PROBLEM REQUIREMENTS:
Whenever a picture appears in the listing below, leave it out, and copy exactly the lines from the one containing "You are a GUI" through the end.

DATA SHOWN:
++++

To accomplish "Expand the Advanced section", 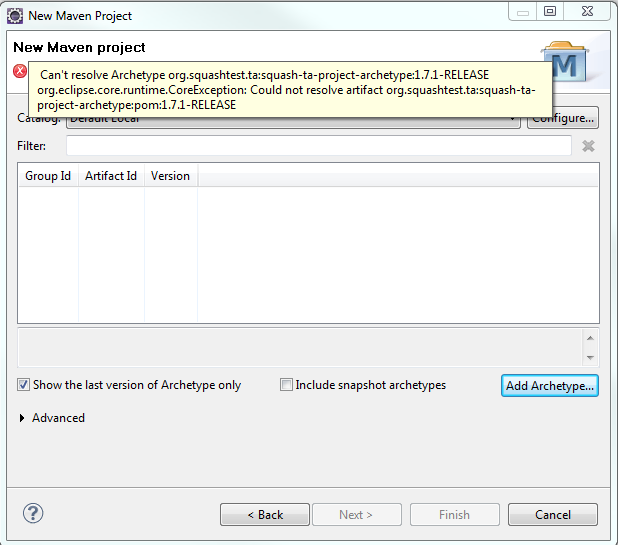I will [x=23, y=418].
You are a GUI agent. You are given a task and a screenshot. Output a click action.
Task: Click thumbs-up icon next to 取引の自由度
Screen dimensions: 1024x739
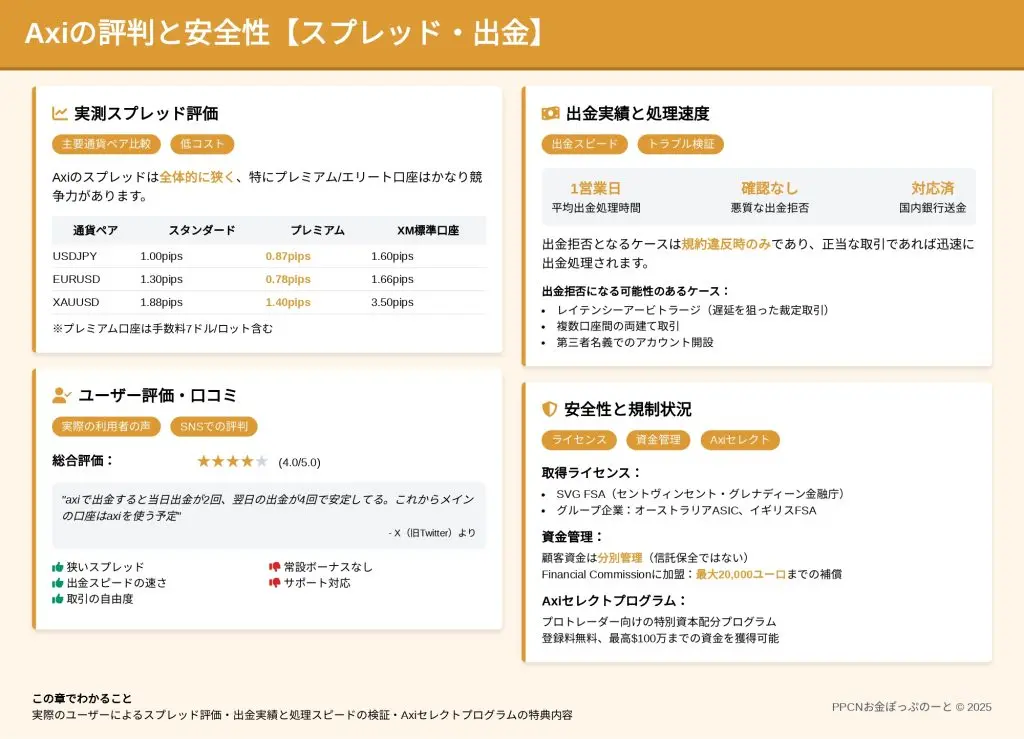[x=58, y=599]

++++

SOLUTION BELOW:
You are a GUI agent. You are given a task and a screenshot. Output a click action.
Task: Click thumbs-up icon next to 取引の自由度
Screen dimensions: 1024x739
[x=58, y=599]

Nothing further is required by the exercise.